Last year Brazil saw its biggest drop in emissions since 2009, new data show. The decline comes in the wake of a crackdown on deforestation. From a report: Since returning to power in 2022, President Luiz Inacio Lula da Silva has moved to stem illicit clearing of forest by miners, loggers, and farmers, stepping up enforcement that had been weakened under his predecessor, far-right president Jair Bolsonaro. Deforestation of the Brazilian Amazon is now at its lowest level in more than a decade.
In Brazil, forests are largely destroyed to create new cropland and pasture, and together, the loss of forest and raising of cattle are its biggest sources of emissions. Lula's crackdown on illegal deforesters has put those emissions in check. According to the Climate Observatory, a green group, Brazilian emissions fell by 16.7 percent last year. "The new data shows the impact of the federal government retaking control over deforestation after a deliberate lack of control between 2019 and 2022," when Bolsonaro held office, the group said in a statement.

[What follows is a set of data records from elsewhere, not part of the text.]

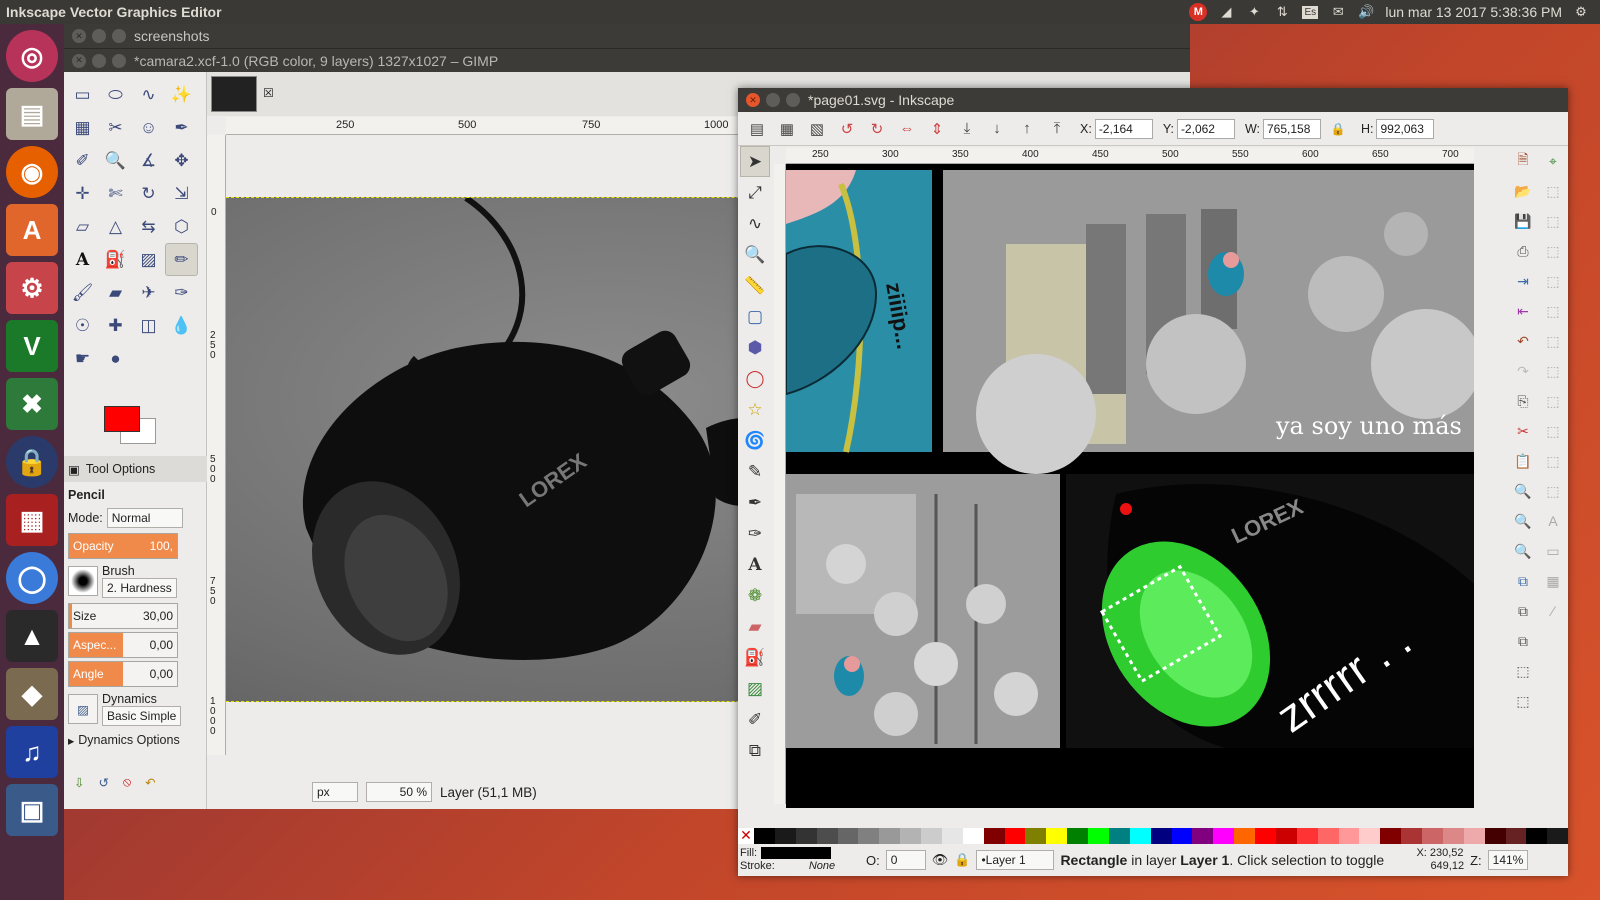 Image resolution: width=1600 pixels, height=900 pixels. Describe the element at coordinates (962, 860) in the screenshot. I see `lock-icon: 🔒` at that location.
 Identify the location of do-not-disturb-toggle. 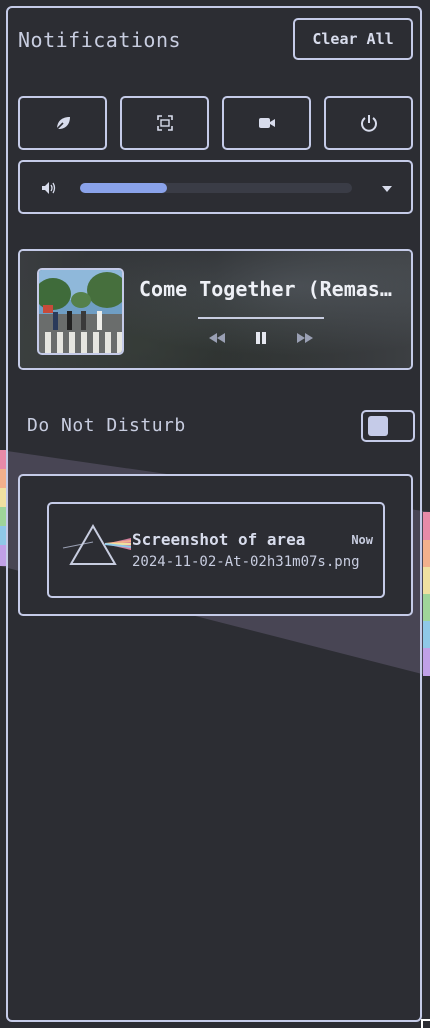
(388, 426).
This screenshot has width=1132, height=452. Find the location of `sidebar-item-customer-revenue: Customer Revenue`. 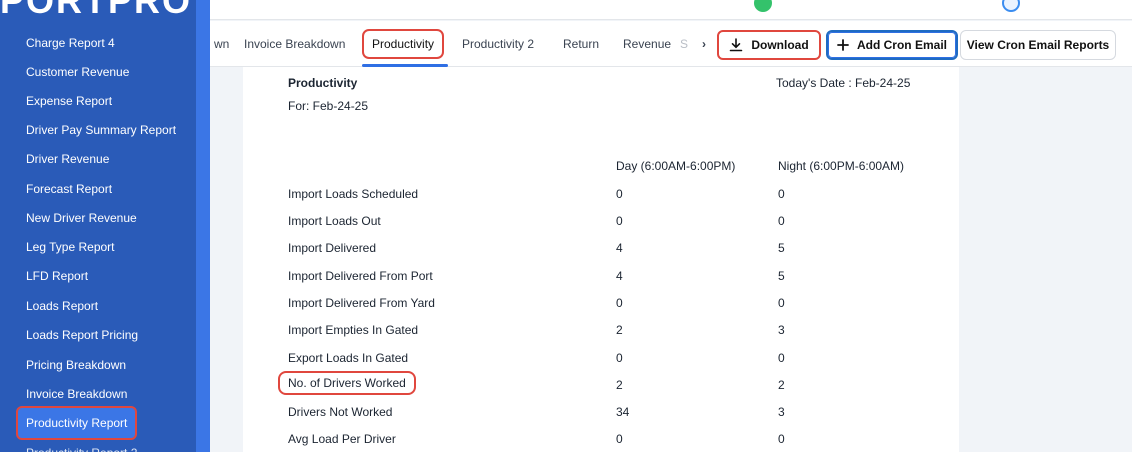

sidebar-item-customer-revenue: Customer Revenue is located at coordinates (78, 72).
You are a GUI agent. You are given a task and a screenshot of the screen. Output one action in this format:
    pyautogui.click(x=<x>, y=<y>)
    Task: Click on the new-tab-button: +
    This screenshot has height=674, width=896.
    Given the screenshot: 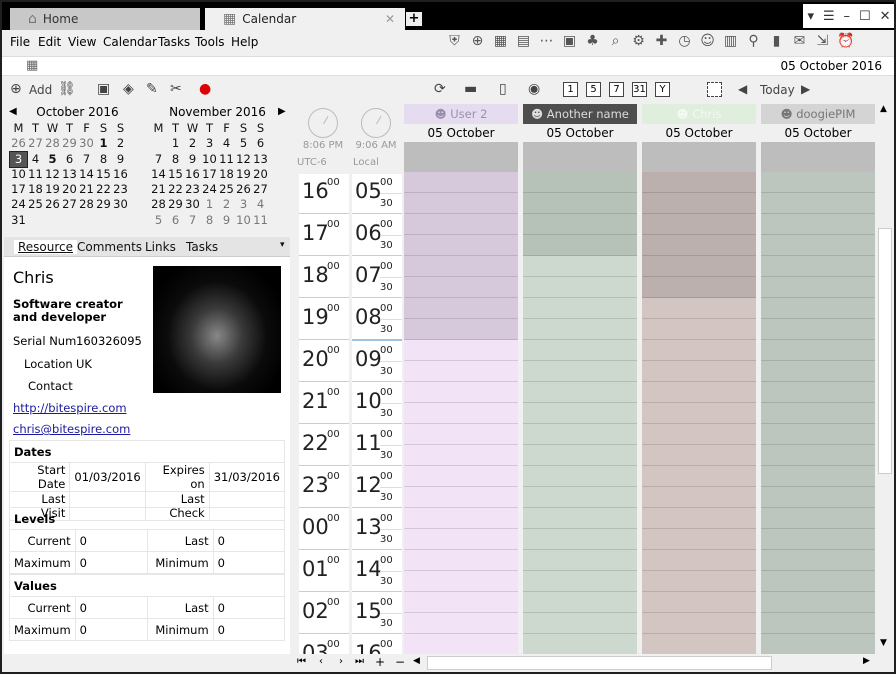 What is the action you would take?
    pyautogui.click(x=414, y=19)
    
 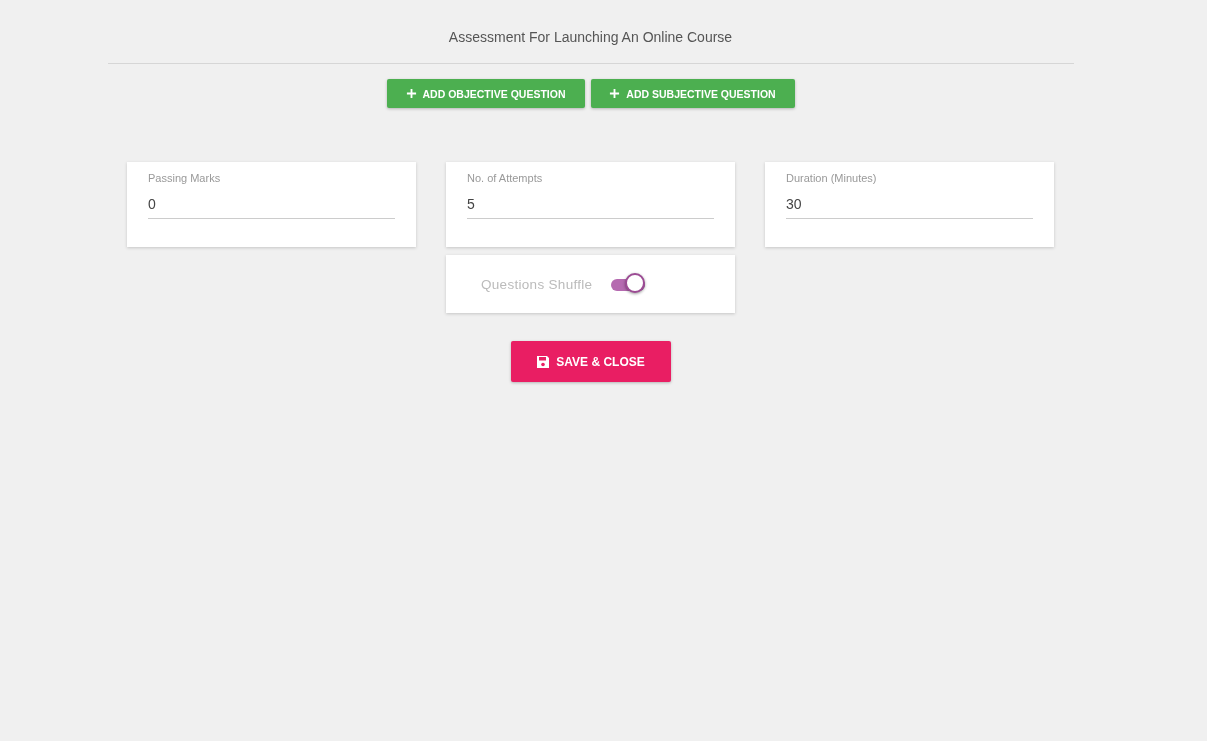 I want to click on page-title: Assessment For Launching An Online Course, so click(x=590, y=37).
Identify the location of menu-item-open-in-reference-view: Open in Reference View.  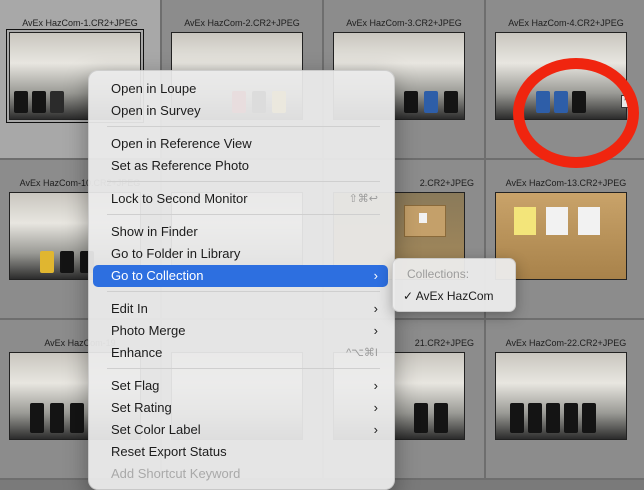
(240, 144).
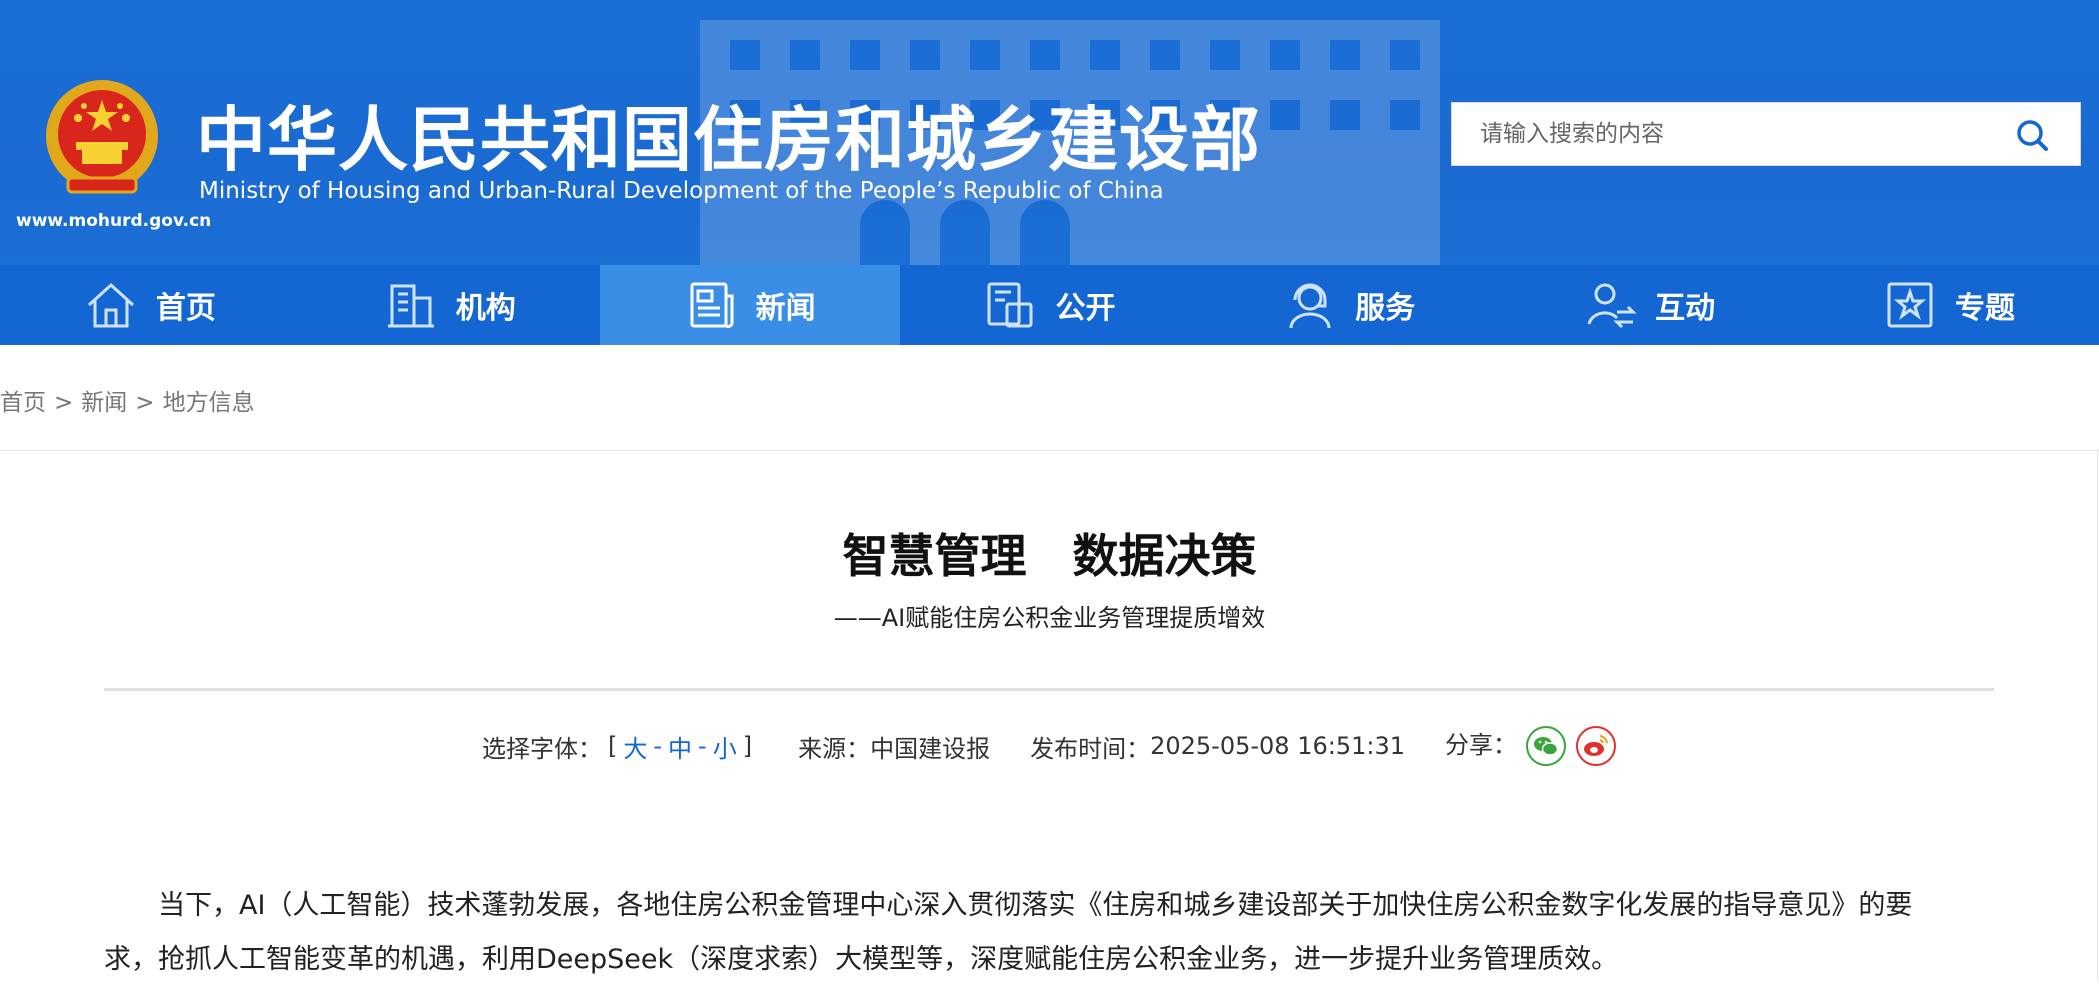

Lula aims to end illegal deforestation entirely by the end of this decade, but as he makes progress on this goal, Brazil is still facing worsening droughts and fires fueled by warming. Last year, fires accounted for two-thirds of the primary tropical forest lost in Brazil, according to the World Resources Institute. Often small fires used to clear land get out of control, burning through larger, drought-ridden areas.